Review by seth January 12, 2006 (7 of 8 found this review helpful)
Performance:   Sonics:
The obvious theme of this disc is 20th Century music by composers of different nationalities, conducted by a man who openly claimed to have little affinity for 20th century music. I suspect that Szell approved of this music because of the way each piece blends 19th and 20th century sensibilities; nothing is too 'modern' sounding. While Mahler still adheres to the late 19th century practice of developing a clear thematic idea over a long period of time (a la Brahms and Bruckner), his tonal palette and sonorities have moved into the 20th century; lots of un-romantic awkward moments and outcries from the orchestra. While there are many romantic characteristics of Stravinsky's early ballets, he disposes with the romantic practice of extended thematic development and instead has many short movements with brief thematic ideas.
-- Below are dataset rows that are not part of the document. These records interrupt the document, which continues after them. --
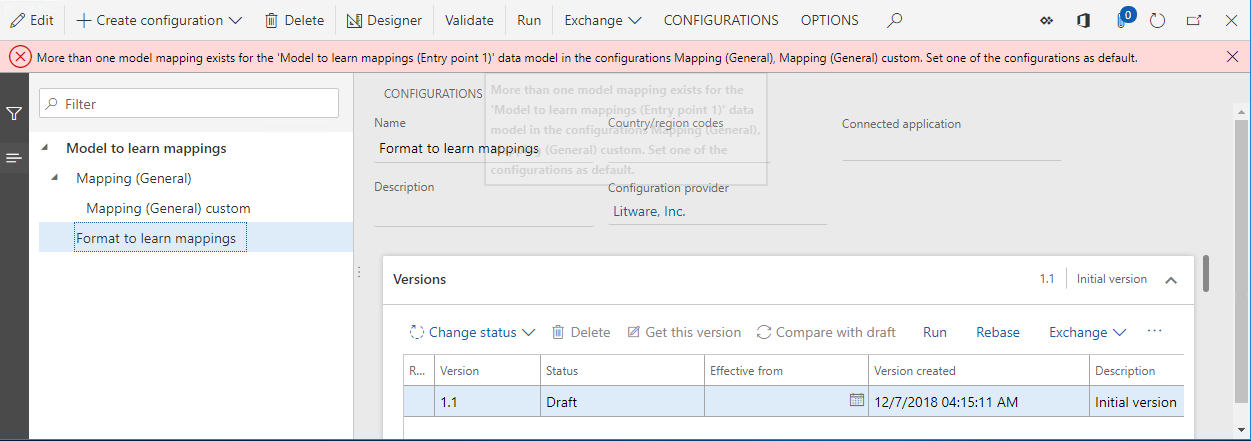Click the vertical scrollbar on the right
Viewport: 1251px width, 441px height.
pyautogui.click(x=1206, y=273)
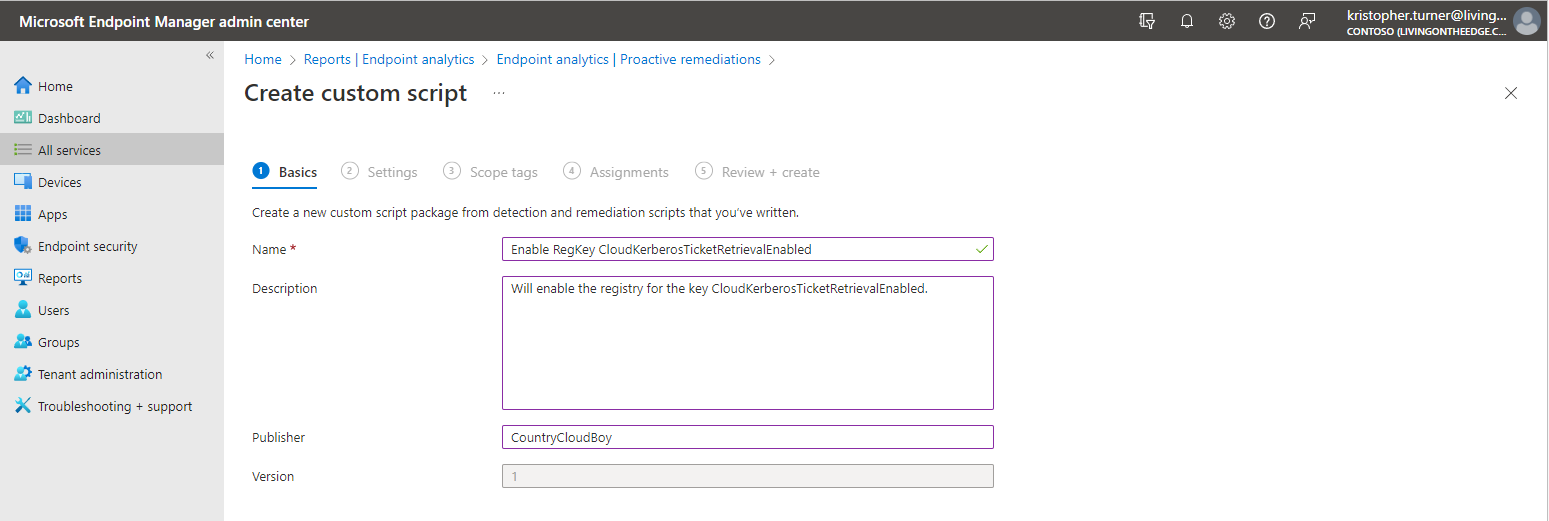Collapse the left navigation pane

210,55
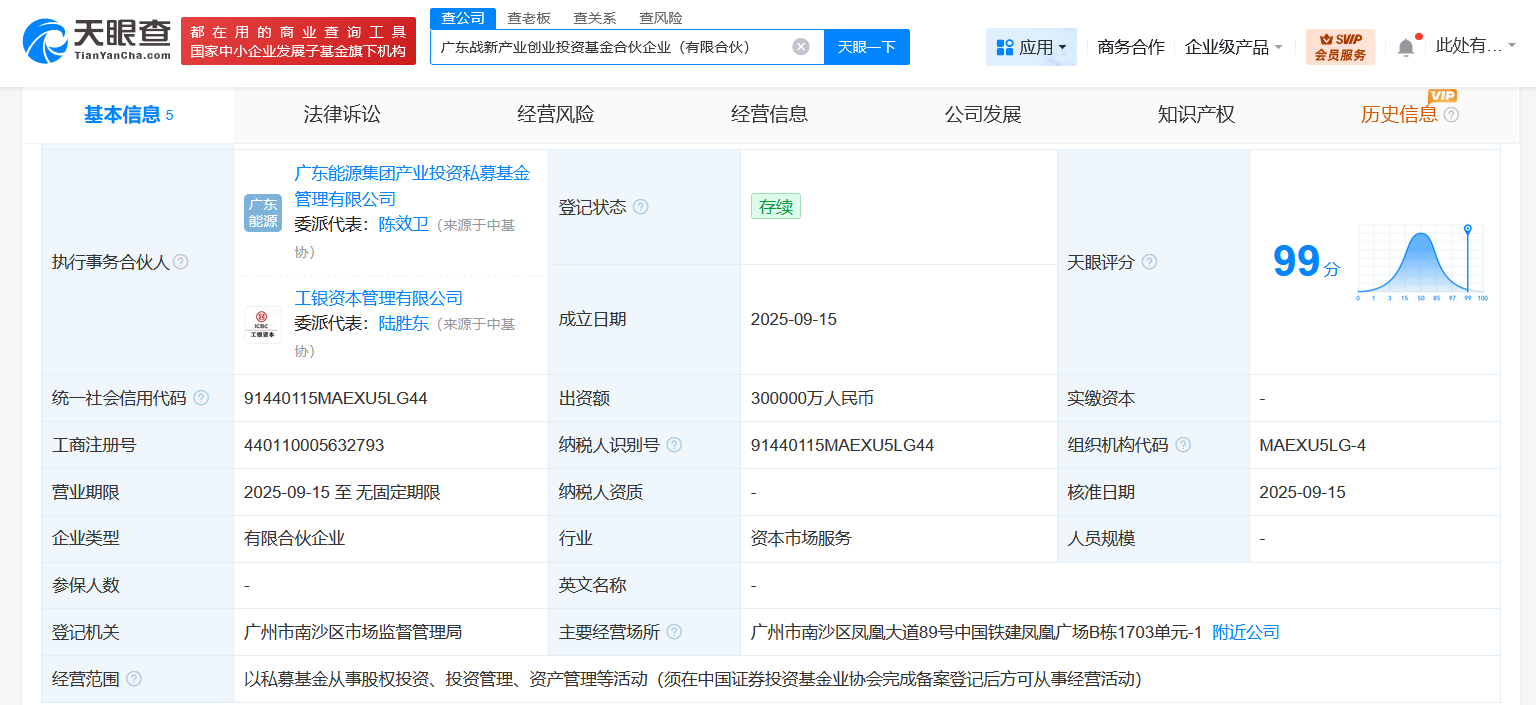
Task: Expand the 历史信息 chevron
Action: coord(1450,115)
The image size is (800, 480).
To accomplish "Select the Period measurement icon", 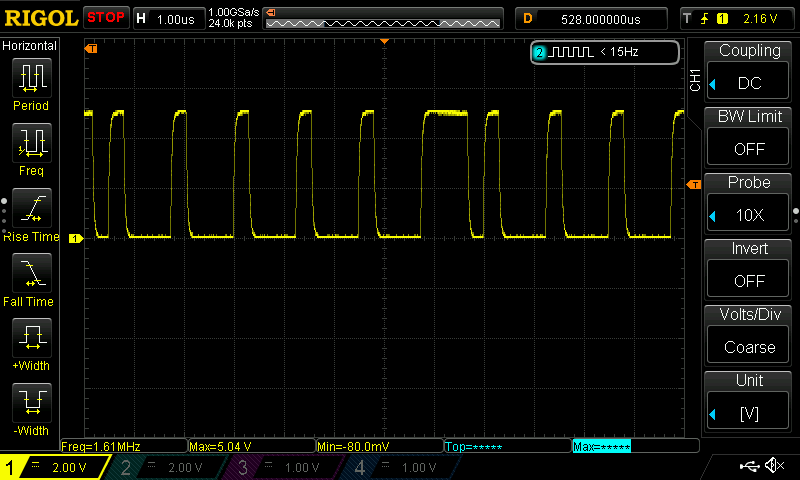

Walton's Partita is something that Stravinsky perhaps would have composed had he not shifted to writing chamber and neoclassical music after the First World War, and then later 12-tone. The Partita, rarely performed or recorded, is sort of a multi movement ABA rhapsody for orchestra. Like "The Firebird," there are clear but brief thematic ideas, colorfully orchestrated.

The disc opens with a particularly involving account of the Mahler 10 Andante, where the single movement is treated as a complete work itself. The performance is meditative and stark where it needs to be. While it doesn't sound quite as much as a 20th century work as Gielen's recordings do, I can live with that. The other 'completed' movement from the 10th, the 3rd movement Purgatorio (about two hundred measures were written out and the orchestration was easy to fill in), is included. For whatever reason, it rarely appears outside of reconstructed versions of the 10th (maybe because it sounds so awkward following the Andante). This recording of it was never released on CD while the Andante was.

Walton's Partita is a dazzling orchestral show piece with virtuosic parts for all instruments. While I have never heard another recording or performance of it, it's hard to imagine anyone topping Cleveland's playing.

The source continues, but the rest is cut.